Si cette centralisation présente des avantages en termes d’expertise, d’équipements et de sécurité, elle constitue aussi un casse-tête pour les parties civiles. ''Pour un certain nombre de famille, la présence durant tout le procès est une difficulté'', explique Me Lienhard. Mais ''la vraie difficulté, selon lui, c’est d’avancer les frais de résidence et de déplacement, qui certes seront remboursés ensuite par des barèmes, mais on a vu au procès de Nice que des victimes n’avaient pas été remboursées plusieurs mois après''.
Pourtant, des solutions existent pour pallier la distance, comme la décentralisation, utilisée notamment pour le procès de l’attentat du 14-Juillet de Nice, ou la mise en place d’une web-radio, utilisé notamment pour retransmettre le procès du Médiator. ''On aurait préféré ne pas être traités différemment de ce qui a été fait dans d’autres procès'', déplore l’avocat des parties civiles qui a fait une demande à la cour d’appel de Paris. Mais cette demande s’est vu refusée, sur le motif que la salle d’audience était suffisamment grande pour accueillir tout le monde. Certes, mais selon lui, cela ne résout pas la problématique de devoir être présents tous les jours sur Paris.

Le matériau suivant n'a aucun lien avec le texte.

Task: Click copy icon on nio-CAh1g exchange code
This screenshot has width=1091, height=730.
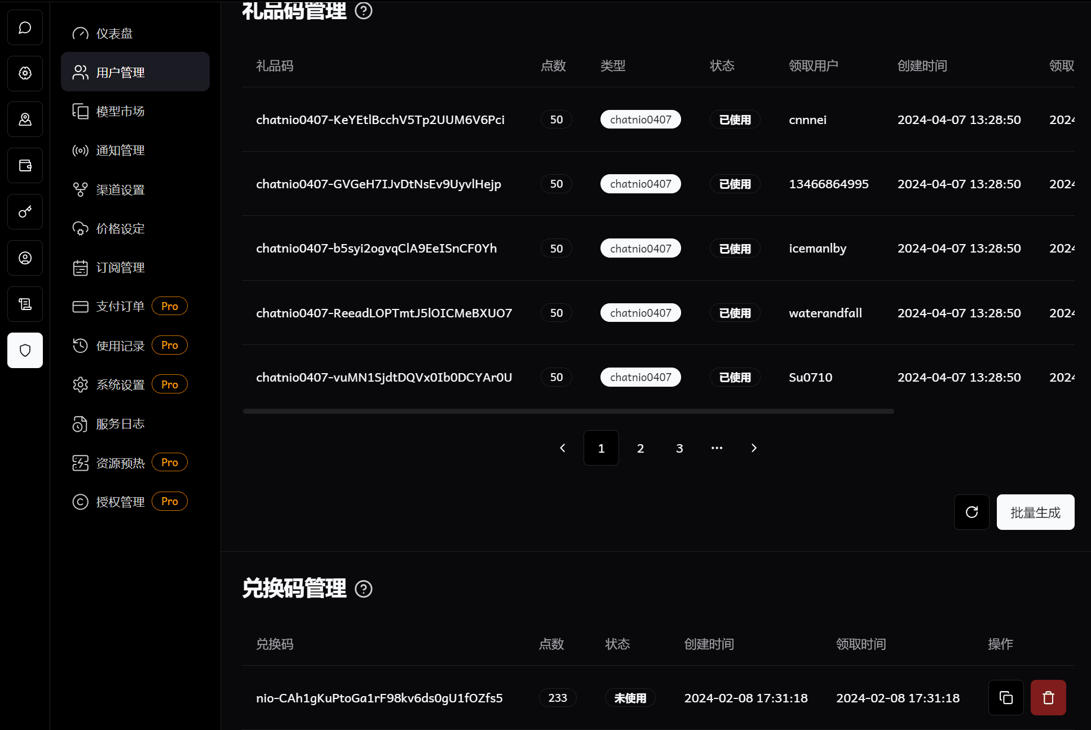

Cette différence de traitement est le résultat d’une ''contradiction entre une Justice qui se veut de plus en plus ouverte à travers le filmage et la retransmission des audiences, et puis la réalité d’un budget de la Justice qui ne le permet pas'', explique Antoine Mégie du Cosprad. Faute de moyens conséquents, elle priorise donc les procès dits ''historiques'', comme ceux des attentat''s de 2015 à Paris ou celui de Nice.
Difficile donc d’ignorer la hiérarchie induite entre les attentats. ''Des procès comme le procès V13 (sur les attentats du 13-Novembre, NDLR) ont été extrêmement couverts médiatiquement, avec aussi des livres qui ont été publiés par la suite, et puis d’autres procès comme celui de Nice, ont eu une couverture médiatique de moindre ampleur'', illustre l’enseignant-chercheur à l’université de Rouen.
Et ces différences ne sont pas sans conséquence sur les victimes, qui sont éloignées de Paris et donc des principales associations d’aides. Au procès de Trèbes/Carcassonne notamment, certaines ont d’ailleurs regretté la difficulté de suivi de leur traumatisme. Pour elles, c’est l’illustration de ''la relégation de leur statut de victimes'', résume Antoine Mégie.